Re: [PATCH v13 00/12] add support for Clang's Shadow Call Stack

From: Ard Biesheuvel
Date: Mon Apr 27 2020 - 13:39:42 EST


On Mon, 27 Apr 2020 at 18:00, Sami Tolvanen <samitolvanen@xxxxxxxxxx> wrote:
>
> This patch series adds support for Clang's Shadow Call Stack
> (SCS) mitigation, which uses a separately allocated shadow stack
> to protect against return address overwrites. More information
> can be found here:
>
> https://clang.llvm.org/docs/ShadowCallStack.html
>
> SCS provides better protection against traditional buffer
> overflows than CONFIG_STACKPROTECTOR_*, but it should be noted
> that SCS security guarantees in the kernel differ from the ones
> documented for user space. The kernel must store addresses of
> shadow stacks in memory, which means an attacker capable of
> reading and writing arbitrary memory may be able to locate them
> and hijack control flow by modifying the shadow stacks.
>
> SCS is currently supported only on arm64, where the compiler
> requires the x18 register to be reserved for holding the current
> task's shadow stack pointer.
>
> With -fsanitize=shadow-call-stack, the compiler injects
> instructions to all non-leaf C functions to store the return
> address to the shadow stack, and unconditionally load it again
> before returning. As a result, SCS is incompatible with features
> that rely on modifying function return addresses in the kernel
> stack to alter control flow. A copy of the return address is
> still kept in the kernel stack for compatibility with stack
> unwinding, for example.
>
> SCS has a minimal performance overhead, but allocating
> shadow stacks increases kernel memory usage. The feature is
> therefore mostly useful on hardware that lacks support for PAC
> instructions.
>
> Changes in v13:
> - Changed thread_info::shadow_call_stack to a base address and
> an offset instead, and removed the now unneeded __scs_base()
> and scs_save().
> - Removed alignment from the kmem_cache and static allocations.
> - Removed the task_set_scs() helper function.
> - Moved the assembly code for loading and storing the offset in
> thread_info to scs_load/save macros.
> - Added offset checking to scs_corrupted().
> - Switched to cmpxchg_relaxed() in scs_check_usage().
>

OK, so one thing that came up in an offline discussion about SCS is
the way it interacts with the vmap'ed stack.

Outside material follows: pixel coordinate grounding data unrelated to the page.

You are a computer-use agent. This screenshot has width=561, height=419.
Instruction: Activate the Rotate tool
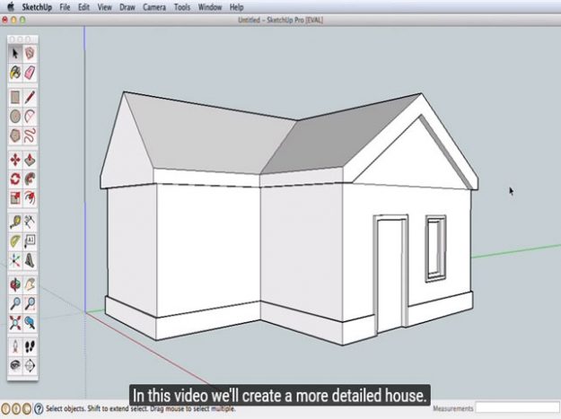(x=16, y=179)
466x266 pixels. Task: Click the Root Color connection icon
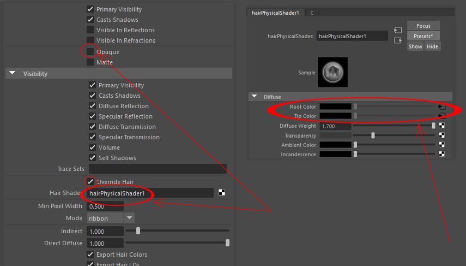tap(442, 107)
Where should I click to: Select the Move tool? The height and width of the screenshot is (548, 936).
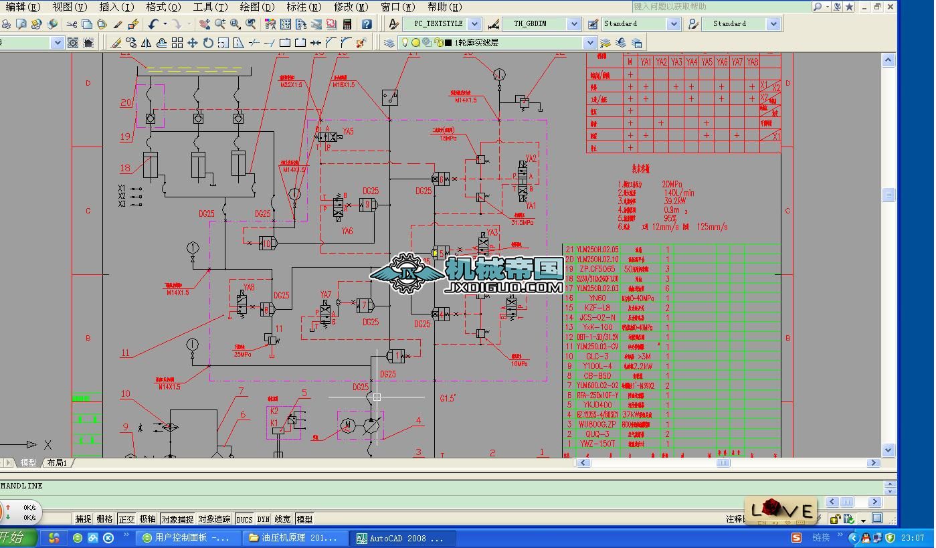(192, 43)
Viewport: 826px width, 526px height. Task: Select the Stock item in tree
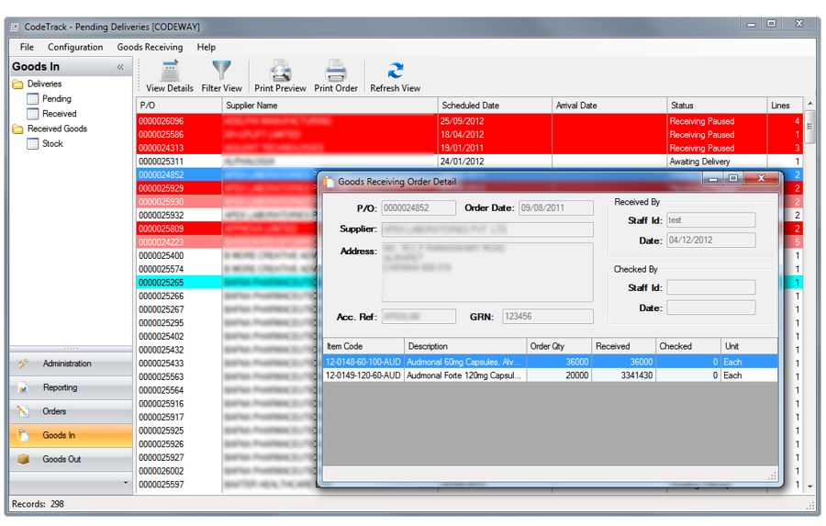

The vmap'ed stack is great for robustness, but it only works if things
don't explode for other reasons in the mean time. This means the
ordinary-to-shadow-call-stack size ratio should be chosen such that it
is *really* unlikely you could ever overflow the shadow call stack and
corrupt another task's call stack before hitting the vmap stack's
guard region.

Alternatively, I wonder if there is a way we could let the SCS and
ordinary stack share the [bottom of] the vmap'ed region. That would
give rather nasty results if the ordinary stack overflows into the
SCS, but for cases where we really recurse out of control, we could
catch this occurrence on either stack, whichever one occurs first. And
the nastiness -when it does occur- will not corrupt any state beyond
the stack of the current task.